E sobre o resgate de métodos ancestrais de vinificação como o usos de ânforas de barro para fermentação?
Foi muito interessante, essa ideia surgiu em 2010, quando praticamente todo vinho chileno reserva e gran reserva tinha passo por barricas de carvalho novo. Decidimos então reinventar e usar outros recipientes como os fudres (grandes tonéis de madeira) e mais recente essa linha em ânforas buscando justamente diminuir a influencia do carvalho no vinho e poder assim, expressar a tipicidade clássica de cada uva e do solo da região.
Qual é o seu vale preferido no Chile?
O Vale do Limarí, pela complexidade do solo. É um solo muito calcário, com uma quantidade alta de sais minerais, que impacta muito na mineralidade dos vinhos brancos como o Chardonnay.
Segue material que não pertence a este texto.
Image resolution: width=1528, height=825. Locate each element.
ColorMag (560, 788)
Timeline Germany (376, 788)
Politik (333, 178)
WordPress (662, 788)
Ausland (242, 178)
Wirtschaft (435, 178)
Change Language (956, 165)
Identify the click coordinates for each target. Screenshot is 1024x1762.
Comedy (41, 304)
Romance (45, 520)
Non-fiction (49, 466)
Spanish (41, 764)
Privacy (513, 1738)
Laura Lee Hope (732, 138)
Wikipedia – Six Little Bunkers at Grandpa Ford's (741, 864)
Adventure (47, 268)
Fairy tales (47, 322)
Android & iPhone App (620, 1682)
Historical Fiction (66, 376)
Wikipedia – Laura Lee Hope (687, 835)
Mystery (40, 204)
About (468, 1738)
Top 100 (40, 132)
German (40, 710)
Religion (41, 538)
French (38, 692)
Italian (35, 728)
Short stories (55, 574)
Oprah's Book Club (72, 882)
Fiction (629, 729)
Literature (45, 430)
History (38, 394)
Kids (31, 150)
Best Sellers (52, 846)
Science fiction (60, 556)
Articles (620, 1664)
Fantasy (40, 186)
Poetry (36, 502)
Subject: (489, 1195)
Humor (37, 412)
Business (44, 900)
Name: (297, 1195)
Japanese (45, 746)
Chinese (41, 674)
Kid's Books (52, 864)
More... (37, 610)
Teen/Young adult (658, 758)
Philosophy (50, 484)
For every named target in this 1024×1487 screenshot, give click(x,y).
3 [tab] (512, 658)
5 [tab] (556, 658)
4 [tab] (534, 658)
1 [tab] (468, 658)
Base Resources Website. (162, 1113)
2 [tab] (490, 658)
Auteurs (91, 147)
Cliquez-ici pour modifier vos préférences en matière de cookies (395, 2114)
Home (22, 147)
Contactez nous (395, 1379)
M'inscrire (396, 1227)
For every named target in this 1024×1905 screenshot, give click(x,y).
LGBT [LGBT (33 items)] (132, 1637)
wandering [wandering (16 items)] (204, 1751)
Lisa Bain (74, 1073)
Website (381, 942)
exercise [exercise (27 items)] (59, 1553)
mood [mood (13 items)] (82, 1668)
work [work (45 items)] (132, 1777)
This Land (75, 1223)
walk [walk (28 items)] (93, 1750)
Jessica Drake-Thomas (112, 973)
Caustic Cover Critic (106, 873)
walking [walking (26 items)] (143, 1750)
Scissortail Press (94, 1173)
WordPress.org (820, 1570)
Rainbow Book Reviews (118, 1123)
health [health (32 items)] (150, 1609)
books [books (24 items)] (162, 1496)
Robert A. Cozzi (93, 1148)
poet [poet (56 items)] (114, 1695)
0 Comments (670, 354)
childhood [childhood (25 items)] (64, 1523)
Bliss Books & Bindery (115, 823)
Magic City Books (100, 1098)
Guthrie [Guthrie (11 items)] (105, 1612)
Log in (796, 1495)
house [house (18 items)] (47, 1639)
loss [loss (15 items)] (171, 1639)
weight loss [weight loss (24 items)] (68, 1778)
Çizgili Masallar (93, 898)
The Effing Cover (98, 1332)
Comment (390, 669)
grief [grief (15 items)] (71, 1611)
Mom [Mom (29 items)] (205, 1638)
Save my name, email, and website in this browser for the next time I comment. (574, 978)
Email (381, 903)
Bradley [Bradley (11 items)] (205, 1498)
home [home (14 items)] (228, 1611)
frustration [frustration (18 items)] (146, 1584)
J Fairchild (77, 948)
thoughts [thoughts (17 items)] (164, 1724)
Se hoje você tivesse que escolher um vinho da De martino para levar consigo a uma ilha deserta, qual seria?
É uma pergunta difícil, mas acho que levaria o Legado Syrah Gran Reserva do Vale do Choapa, uma região de solos formados por ação de terremotos, que permitem produzir um syrah muito elegante e mineral.
Se você fosse uma uva, qual seria e por que?
(Risos) deixe-me pensar… acho que seria uma Merlot, uma uva fácil de trabalhar, que suporta adversidades de clima e ainda sim consegue níveis de açúcar interessantes. E como me considero uma pessoa de caráter mais fácil, mais dócil, acho que seria uma Merlot.